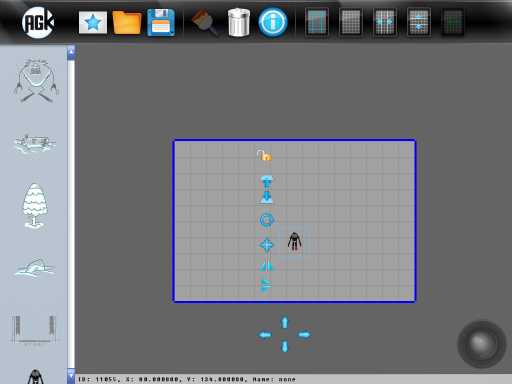This screenshot has height=384, width=512.
Task: Select the snowy tree sprite thumbnail
Action: pyautogui.click(x=34, y=206)
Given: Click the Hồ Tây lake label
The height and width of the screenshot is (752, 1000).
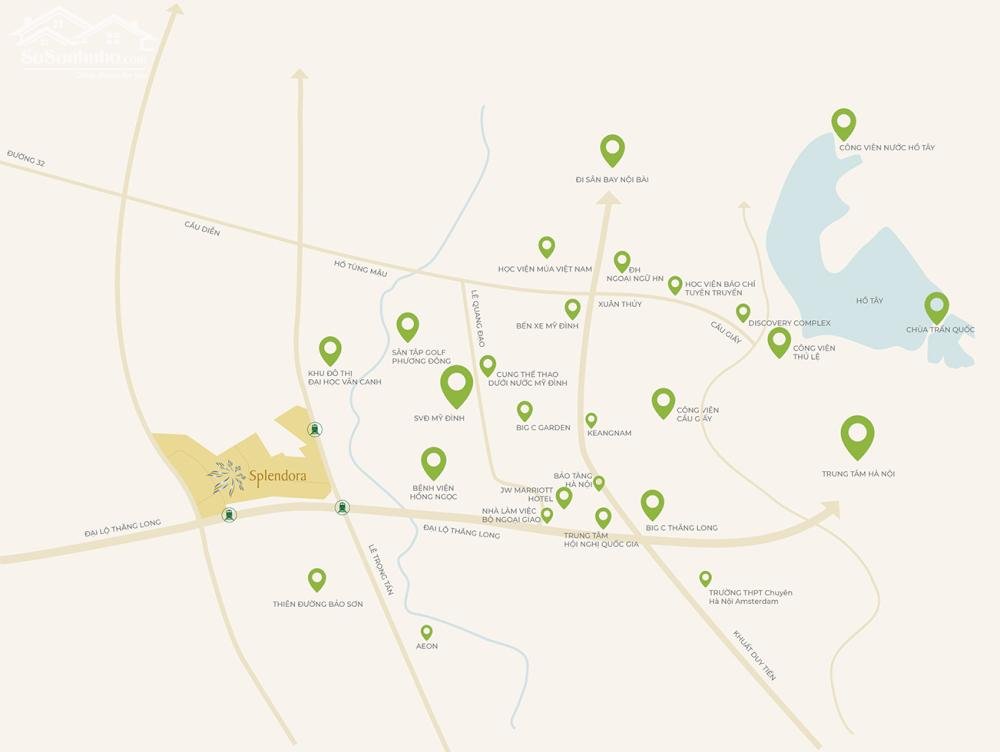Looking at the screenshot, I should point(869,300).
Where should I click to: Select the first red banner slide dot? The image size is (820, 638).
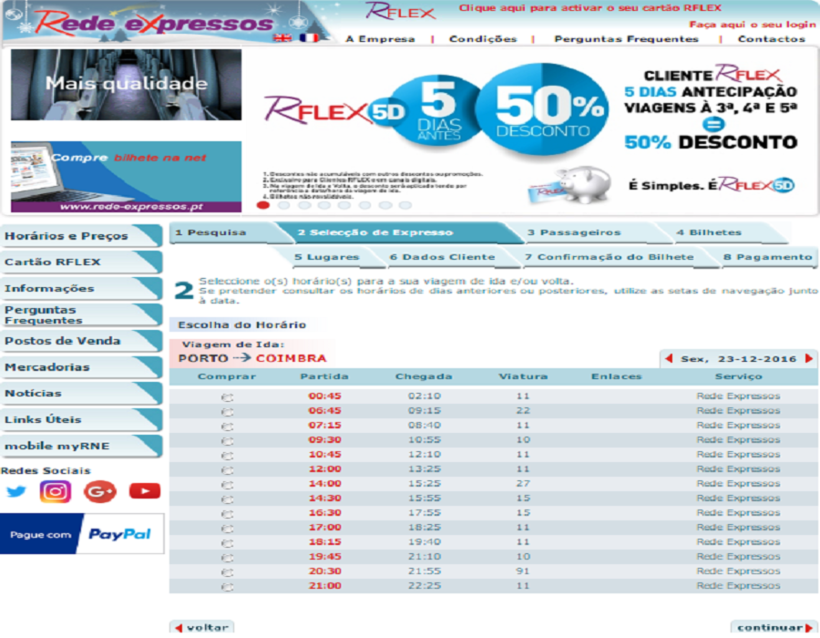click(264, 205)
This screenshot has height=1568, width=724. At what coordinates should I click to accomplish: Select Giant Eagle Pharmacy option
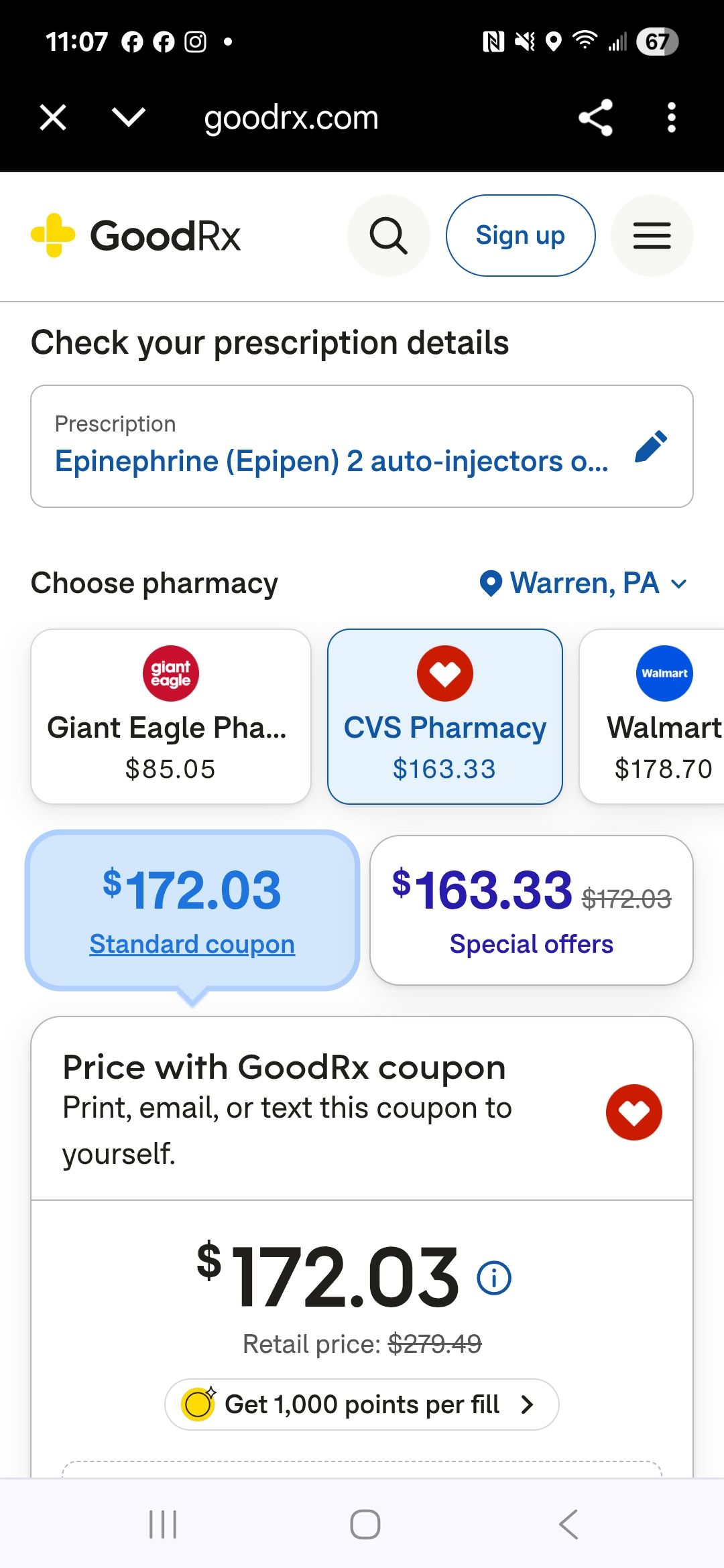(x=171, y=716)
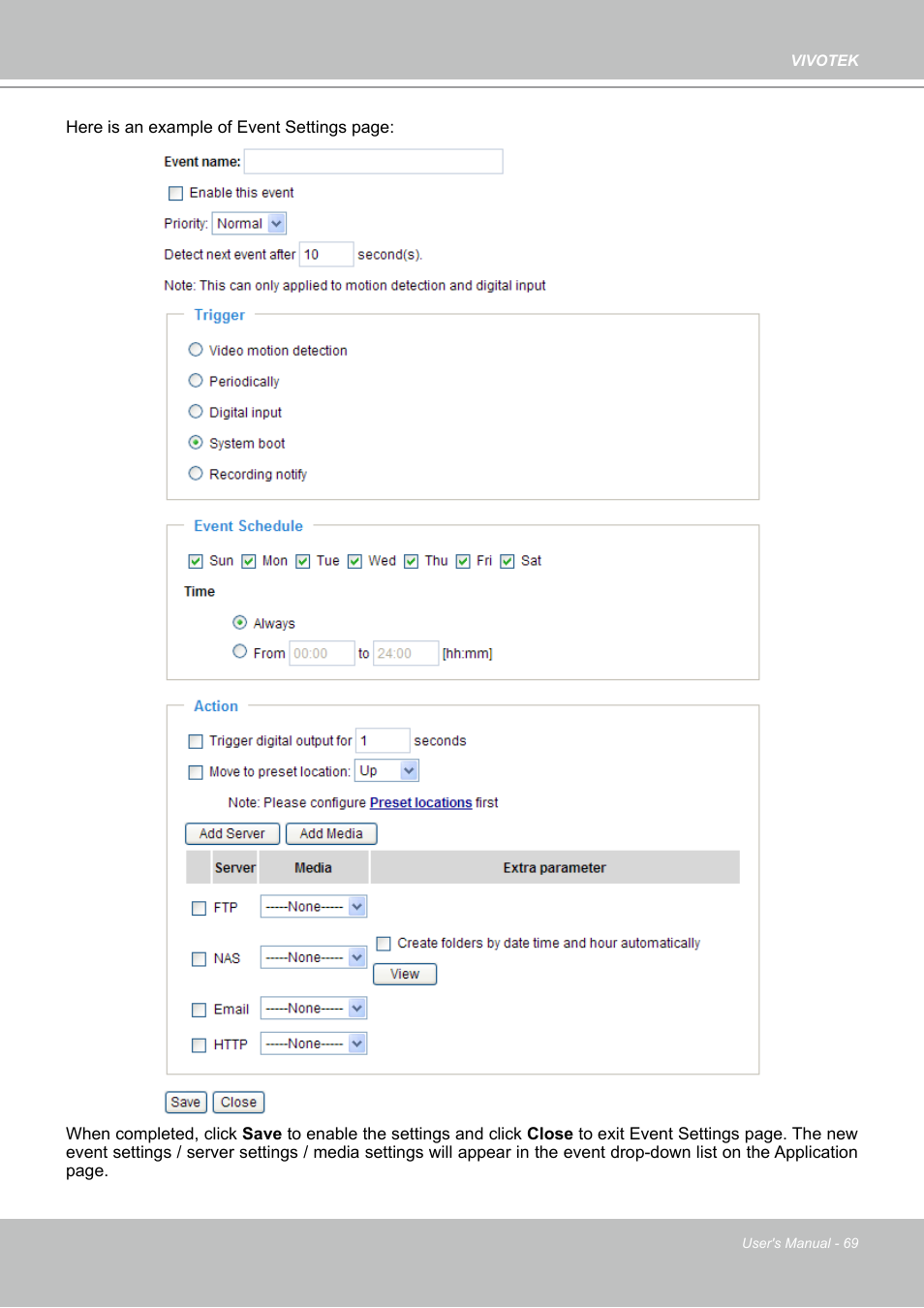924x1308 pixels.
Task: Choose the Periodically trigger option
Action: pyautogui.click(x=196, y=381)
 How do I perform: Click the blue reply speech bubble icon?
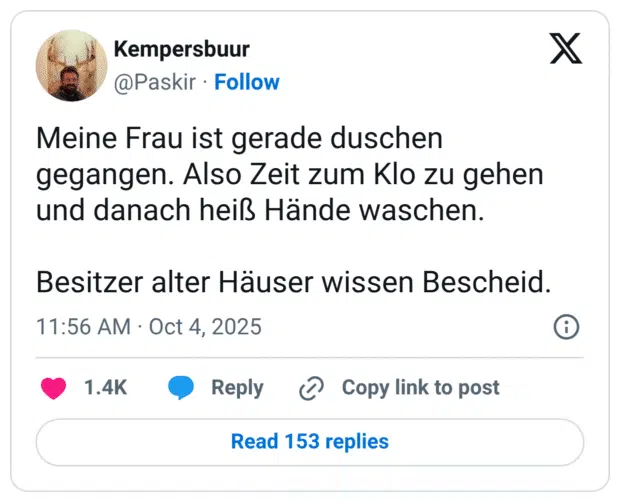point(181,388)
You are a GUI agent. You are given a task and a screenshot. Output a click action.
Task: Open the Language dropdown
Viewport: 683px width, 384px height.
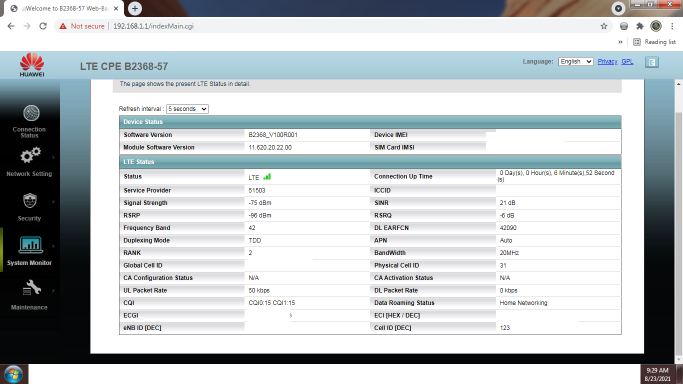tap(575, 62)
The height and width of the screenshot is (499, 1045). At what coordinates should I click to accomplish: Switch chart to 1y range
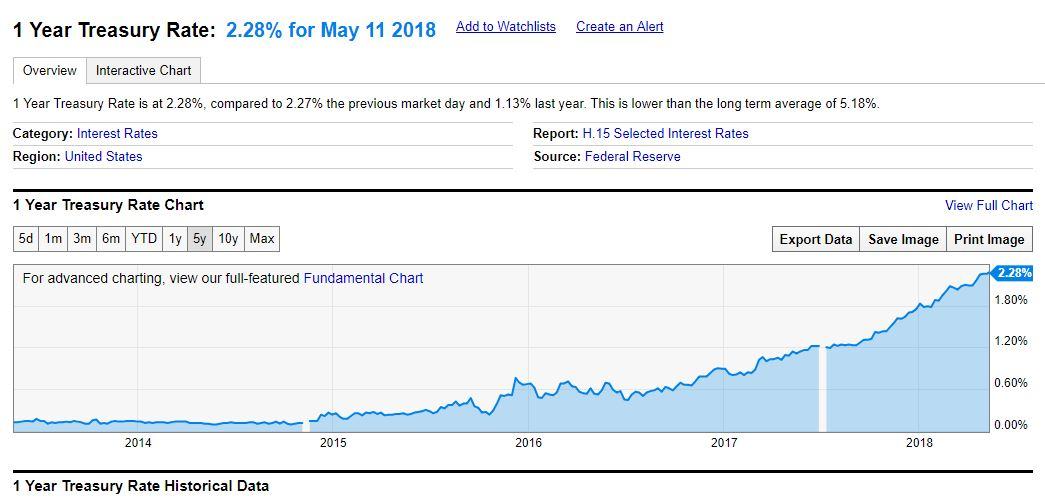175,239
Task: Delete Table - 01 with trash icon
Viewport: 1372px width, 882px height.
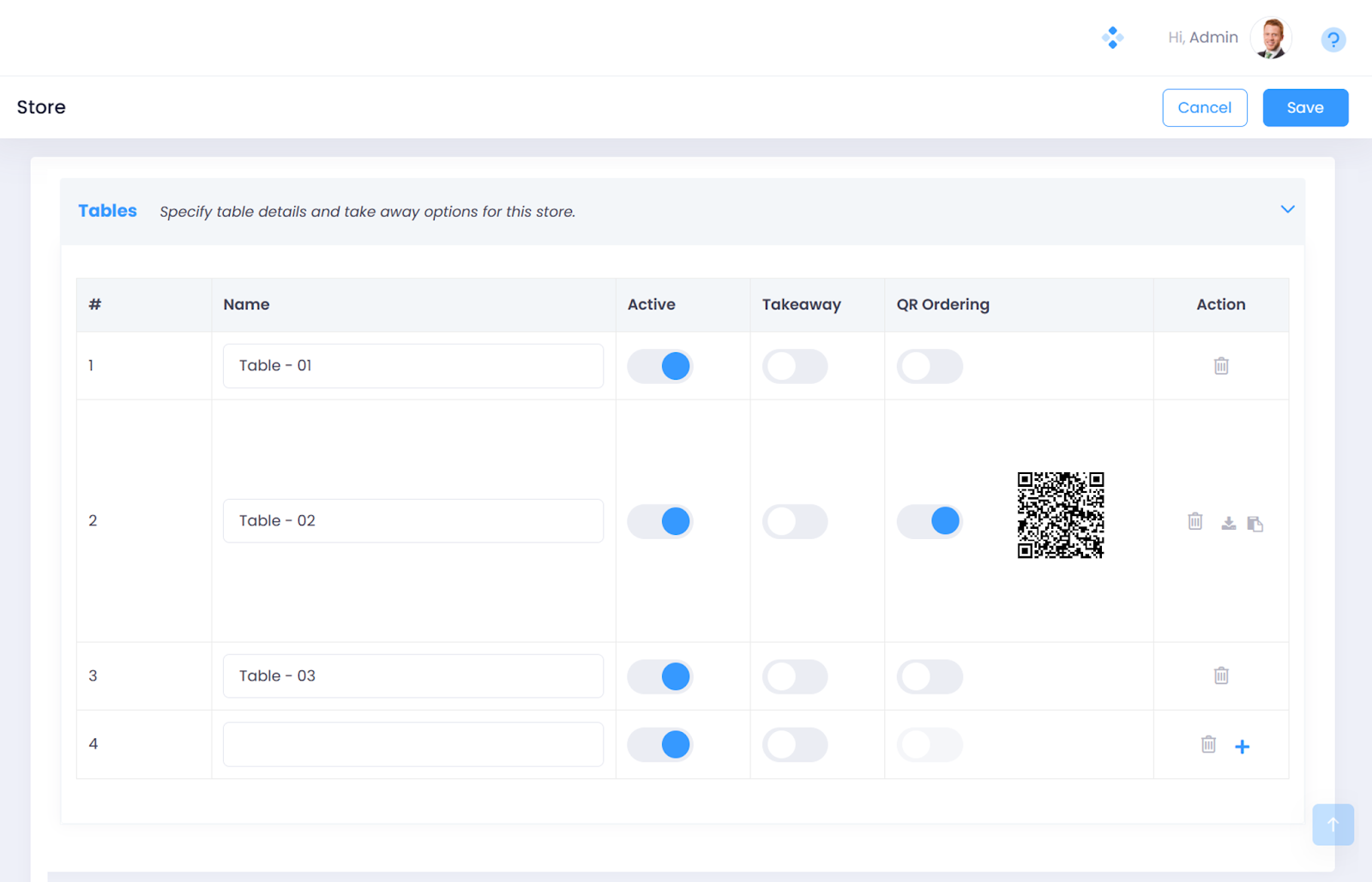Action: 1221,366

Exercise directions: Rewrite every row above, changing "Viewport" to "Window size" and keeping everything else the same. Leave out the pictures.

Written solution:
This screenshot has height=384, width=512.
Task: Select the snowy tree sprite thumbnail
Action: pyautogui.click(x=34, y=206)
Given: Click the Hồ Tây lake label
The height and width of the screenshot is (752, 1000).
Looking at the screenshot, I should point(869,300).
Where should I click to: Select the first red banner slide dot? The image size is (820, 638).
click(264, 205)
This screenshot has height=1568, width=724. At what coordinates should I click to accomplish: Select Giant Eagle Pharmacy option
(x=171, y=716)
924x1308 pixels.
Task: Choose the Periodically trigger option
Action: pyautogui.click(x=196, y=381)
 How do I perform: Click the blue reply speech bubble icon?
point(181,388)
You are a GUI agent. You are given a task and a screenshot. Output a click action.
Task: Open the Language dropdown
Window size: 683px width, 384px height.
tap(575, 62)
The height and width of the screenshot is (499, 1045). At what coordinates should I click to accomplish: Switch chart to 1y range
175,239
Task: Delete Table - 01 with trash icon
Window size: 1372px width, 882px height.
Action: 1221,366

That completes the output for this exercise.